What do we know about Peru? "El Condor Pasa", Incas, Machu Picchu, Paddington Bear, Mario Vargas Llosa and guinea pigs. Only the last-named, however, has any connection with cuisine. Guinea pigs are popular lunch treats on the Peruvian sierra, charcoal-roasted and served with garlic and chilli. (All those years you watched your children's piebald pets in their cages, nibbling lettuce and twitching their noses, and you never thought of them as a bite-size snack? Have you no imagination?) Also traditional are boiled or mashed potatoes, corn tamales wrapped in banana leaves, and ceviches of seabass, scallops or crayfish. And that's about it for Peruvian nosh – or was until recently.

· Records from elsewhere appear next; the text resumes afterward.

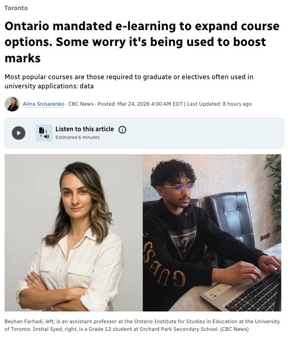This screenshot has height=337, width=288.
Task: Click the 'CBC News' byline text
Action: click(81, 104)
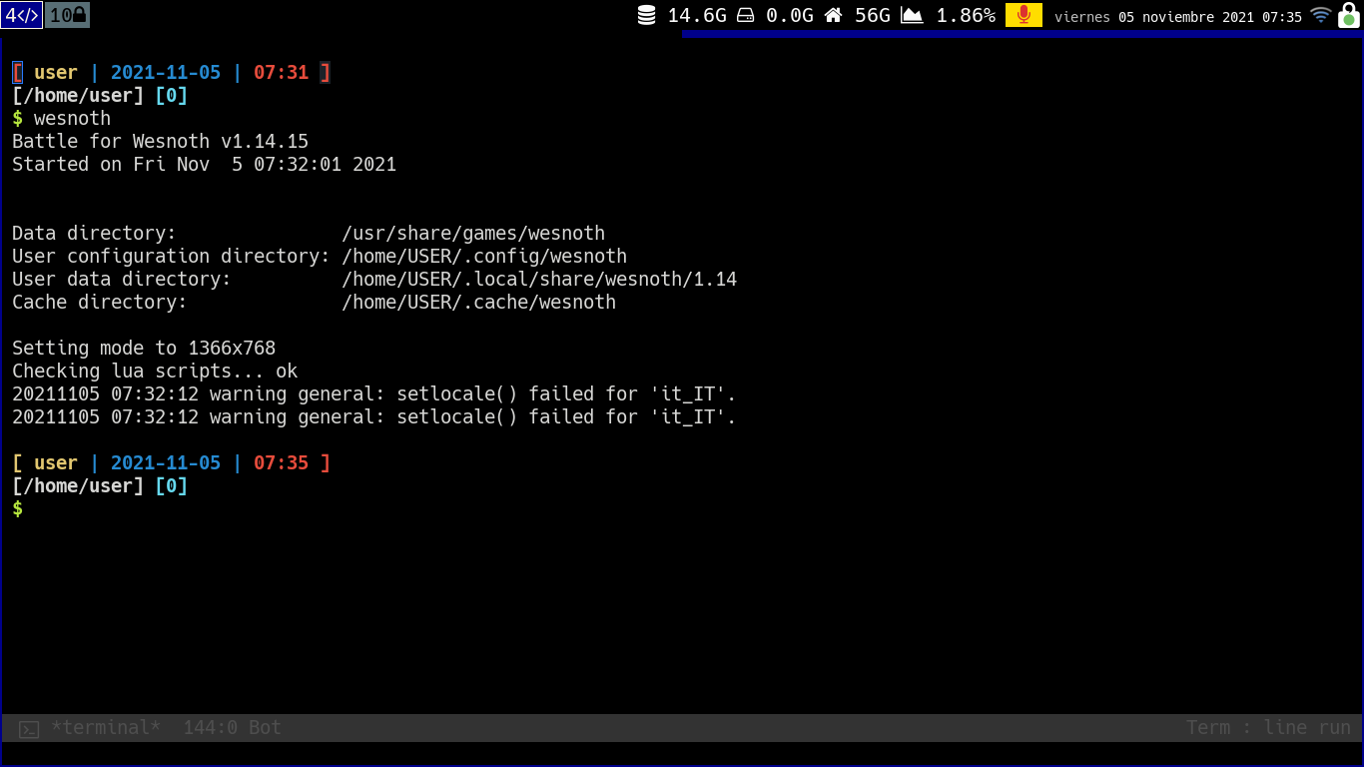Click the 14.6G disk usage value
This screenshot has height=767, width=1364.
[x=697, y=15]
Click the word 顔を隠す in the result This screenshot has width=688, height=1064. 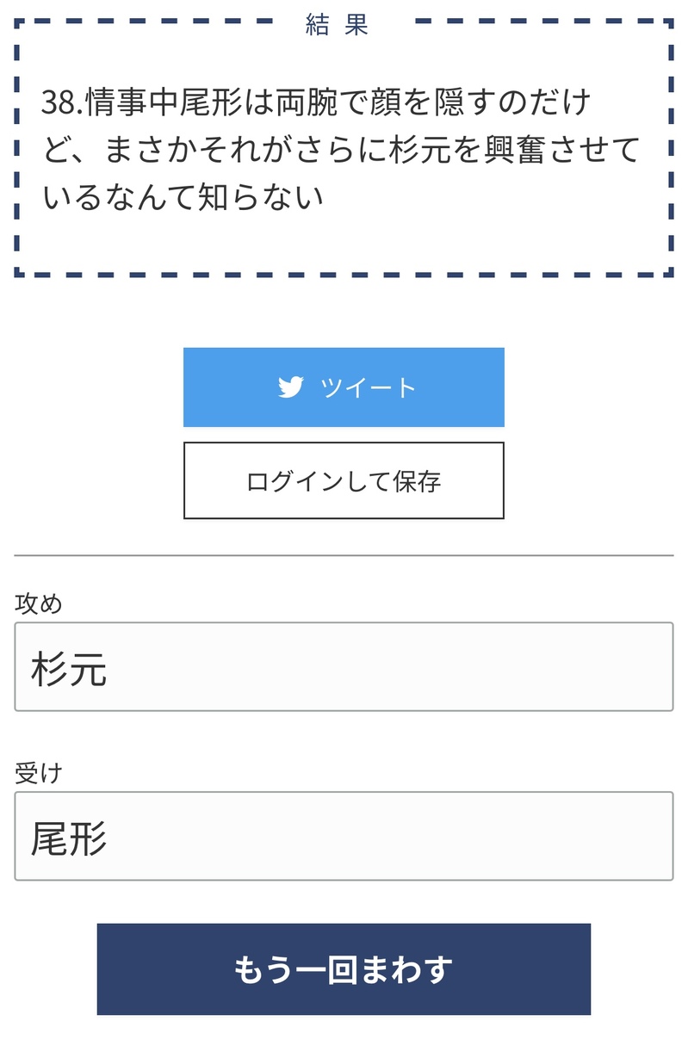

Suddenly nouveau-Peruve is all over London: there's Ceviche in Frith Street, Soho; Tierra Peru in Islington – and now Lima, a collaboration between two entrepreneurial Venezuelan brothers, Gabriel and Jose Luis Gonzalez, and Virgilio Martinez, a Peruvian chef who owns Central, the highest-profile eaterie in the Peruvian capital. After much to-and-fro-ing across the Atlantic, they've opened this colourful boîte in Fitzrovia, in an attempt (Gabriel tells me) "to bring to London what's happening in Lima today".

The first thing they've brought over is colour. The exterior is a lovely Inca blue, the main dining room, designed by Eric Monroe, is all muted beige enlivened with a busy mural. And the dishes, as we'll see, are a visual gallimaufry of their own.

We started, of course, with pisco sours. People speak nervously of pisco sours, as if they induce madness, like absinthe or mescal, but they're only South American grappa gussied up with lime, syrup, bitters and egg whites. The Lima sours are fabulous, though – salty, limey and frothy all at once.

The menu starts with eight small dishes that mingle classic ceviches (fish marinated in citric fruit) and tiraditos (cuts of raw fish somewhere between sashimi and carpaccio) and causa potato dishes, with more familiar hors d'oeuvres: duck with foie gras, artichokes with fava beans. My salmon tiradito, tenderised with tiger's milk (a concoction of lime, ginger, coriander and herbs) was smothered in rocoto pepper, given a line of green samphire and a lick of ginger. It looked gloopy, but tasted sublime, the salmon's flavour miraculously intensified as if it had been surreptitiously having sex under its duvet of orange pepper.

Louise's braised octopus with olives was an extraordinary sight: four seared octopodal lumps served kebab-style on a bed of yellow quinoa grains, accompanied by what seemed like a dozen blobs of chocolate. In fact, they were 'bubbles' of botijqa olives – densely tasty, as though a pound of olives had been put through an assertiveness-training course. It was a terrific, palate-astonishing starter. I just wish there had been more of it.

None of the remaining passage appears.